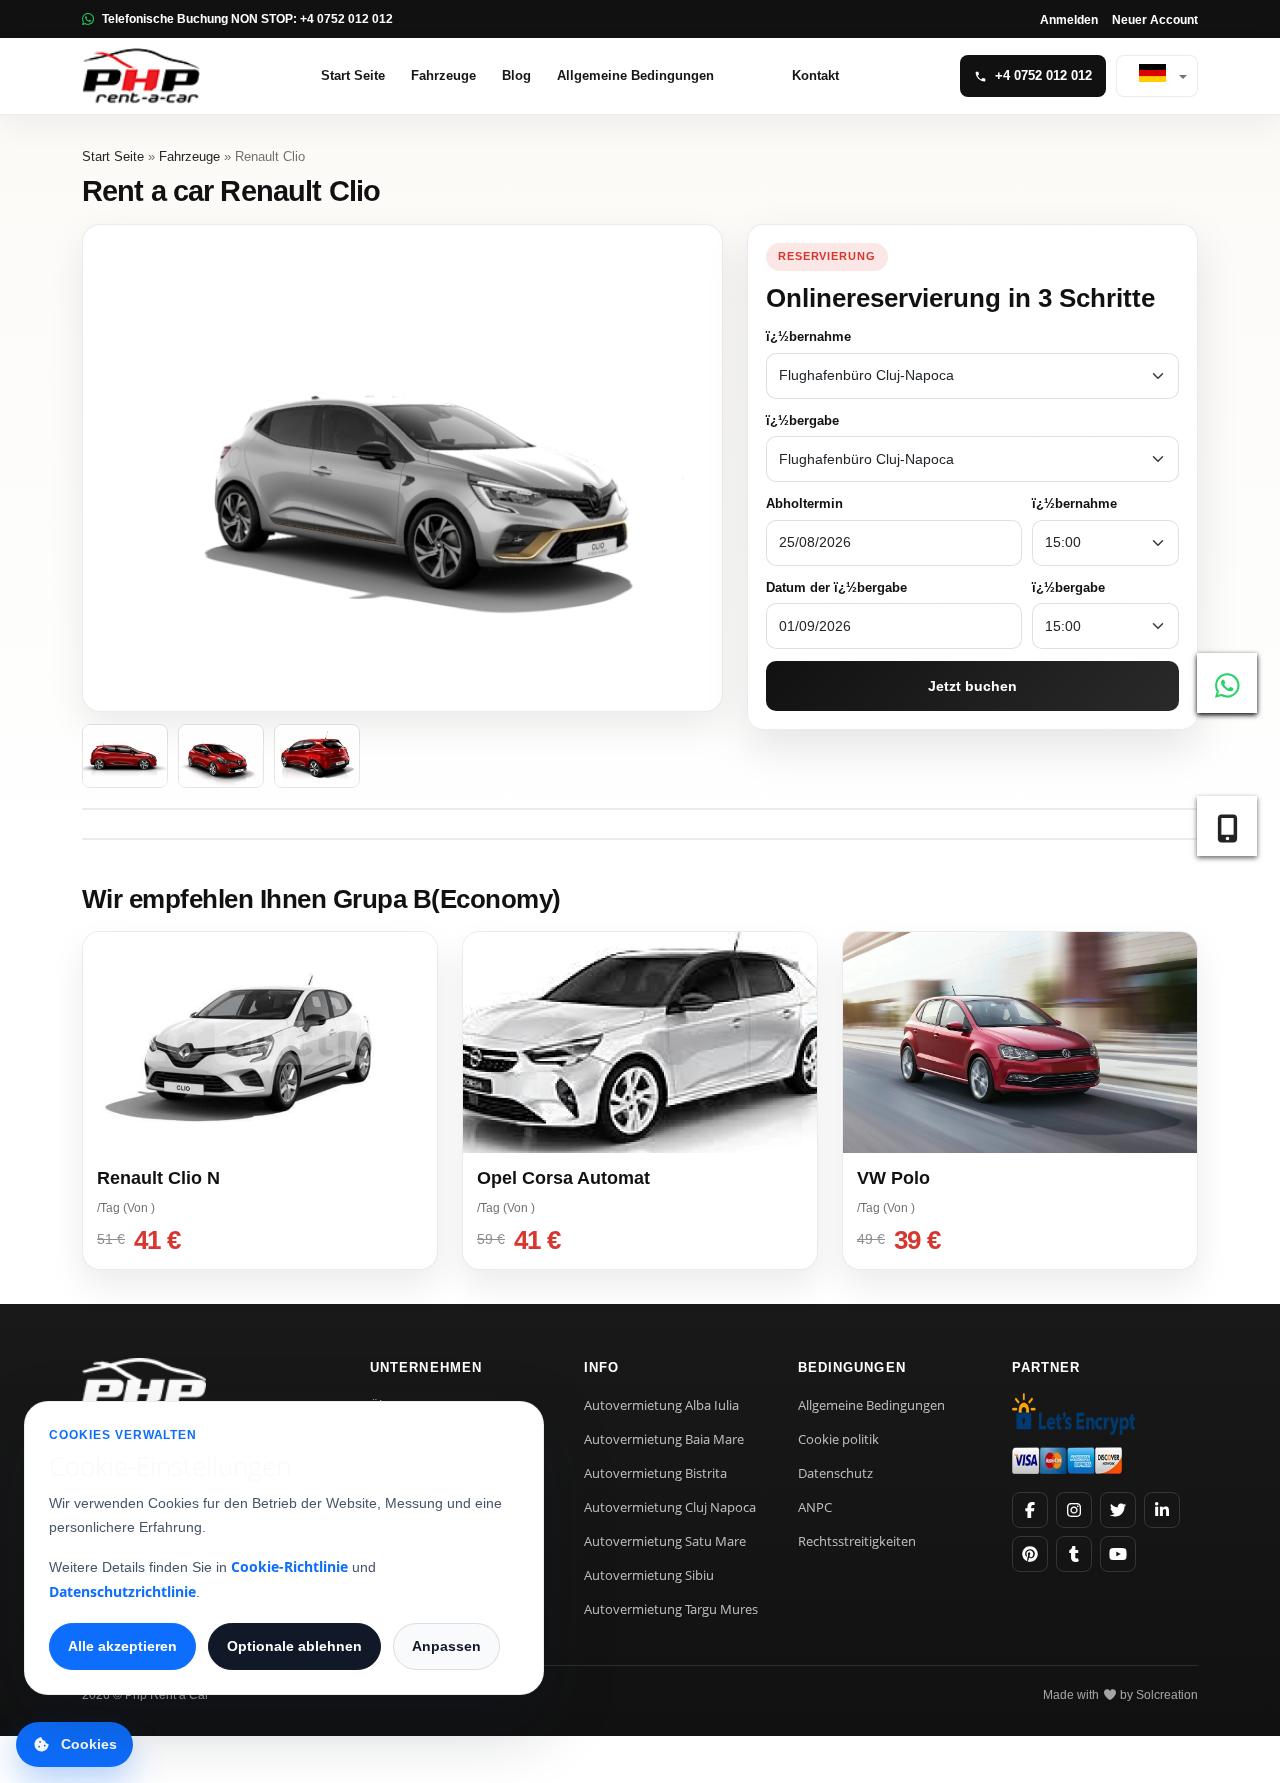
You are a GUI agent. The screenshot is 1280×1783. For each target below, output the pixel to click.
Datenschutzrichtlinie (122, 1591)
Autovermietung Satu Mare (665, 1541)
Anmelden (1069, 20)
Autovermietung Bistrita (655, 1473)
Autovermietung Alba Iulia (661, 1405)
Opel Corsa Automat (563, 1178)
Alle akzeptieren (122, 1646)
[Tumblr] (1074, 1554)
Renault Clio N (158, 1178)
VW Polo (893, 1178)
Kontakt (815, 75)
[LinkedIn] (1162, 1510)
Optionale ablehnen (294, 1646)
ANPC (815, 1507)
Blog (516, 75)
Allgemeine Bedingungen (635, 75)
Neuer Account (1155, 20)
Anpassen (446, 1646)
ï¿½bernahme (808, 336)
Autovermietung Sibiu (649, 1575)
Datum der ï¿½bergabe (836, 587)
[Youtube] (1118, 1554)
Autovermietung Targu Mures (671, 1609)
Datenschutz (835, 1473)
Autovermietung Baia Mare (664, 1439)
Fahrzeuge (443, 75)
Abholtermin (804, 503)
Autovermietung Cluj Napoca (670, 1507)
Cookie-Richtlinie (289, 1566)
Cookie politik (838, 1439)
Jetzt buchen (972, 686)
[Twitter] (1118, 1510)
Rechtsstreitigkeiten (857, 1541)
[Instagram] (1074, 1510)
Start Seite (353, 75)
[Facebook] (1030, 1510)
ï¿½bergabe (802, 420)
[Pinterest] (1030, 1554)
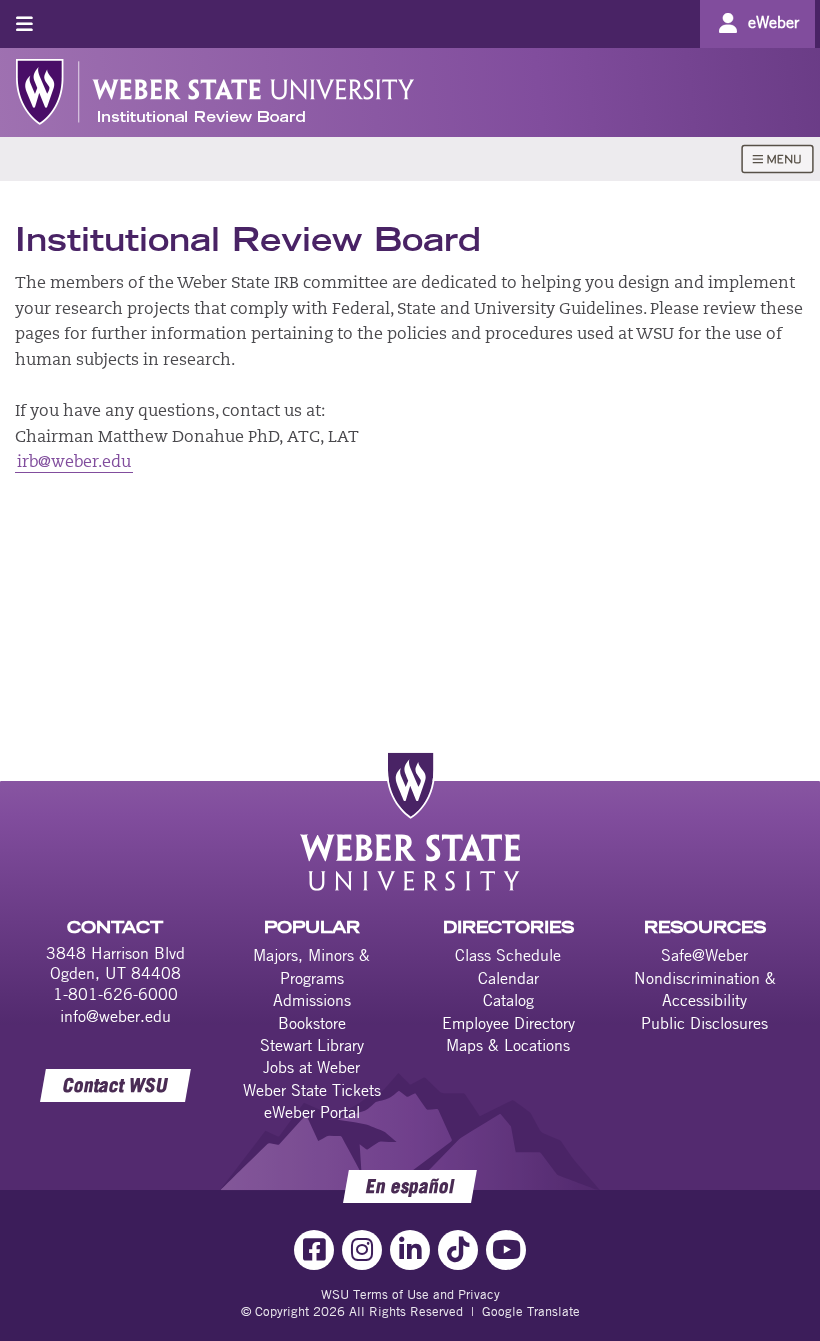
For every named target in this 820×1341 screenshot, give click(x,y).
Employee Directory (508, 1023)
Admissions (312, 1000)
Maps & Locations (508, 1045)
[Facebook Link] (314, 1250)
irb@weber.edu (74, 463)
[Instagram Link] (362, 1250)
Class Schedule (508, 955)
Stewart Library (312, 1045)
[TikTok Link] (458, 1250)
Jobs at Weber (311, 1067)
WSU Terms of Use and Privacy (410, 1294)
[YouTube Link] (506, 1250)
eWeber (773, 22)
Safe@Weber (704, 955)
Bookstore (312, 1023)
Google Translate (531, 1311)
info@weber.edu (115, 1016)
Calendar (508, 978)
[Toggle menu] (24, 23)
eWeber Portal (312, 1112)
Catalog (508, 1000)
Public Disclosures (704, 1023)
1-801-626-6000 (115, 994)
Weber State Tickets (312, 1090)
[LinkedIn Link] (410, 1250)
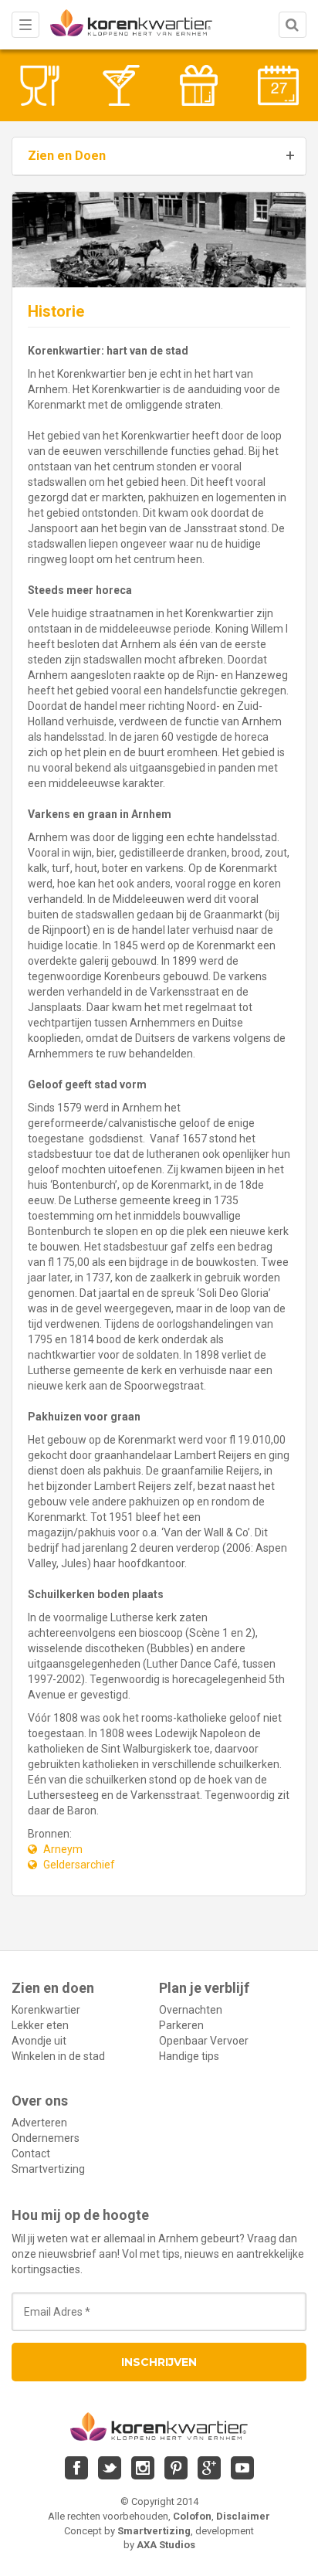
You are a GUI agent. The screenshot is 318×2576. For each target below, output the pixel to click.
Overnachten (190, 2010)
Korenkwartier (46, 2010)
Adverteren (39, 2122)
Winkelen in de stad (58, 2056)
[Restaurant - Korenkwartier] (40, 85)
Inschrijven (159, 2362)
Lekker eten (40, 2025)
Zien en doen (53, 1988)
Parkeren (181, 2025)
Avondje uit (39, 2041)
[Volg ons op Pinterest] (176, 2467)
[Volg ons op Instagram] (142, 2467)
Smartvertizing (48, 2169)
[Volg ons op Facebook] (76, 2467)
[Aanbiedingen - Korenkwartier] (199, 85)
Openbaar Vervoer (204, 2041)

───

What to print is the stretch of entries from the line with "[Toggle menu] (24, 23)" up to and including the line with "Overnachten (190, 2010)". Please print it exactly and leave out the pictures.

EXERCISE OUTPUT:
[Toggle menu] (24, 23)
eWeber Portal (312, 1112)
Catalog (508, 1000)
Public Disclosures (704, 1023)
1-801-626-6000 (115, 994)
Weber State Tickets (312, 1090)
[LinkedIn Link] (410, 1250)
You are a GUI agent. The screenshot is 318×2576. For each target below, output the pixel to click.
Overnachten (190, 2010)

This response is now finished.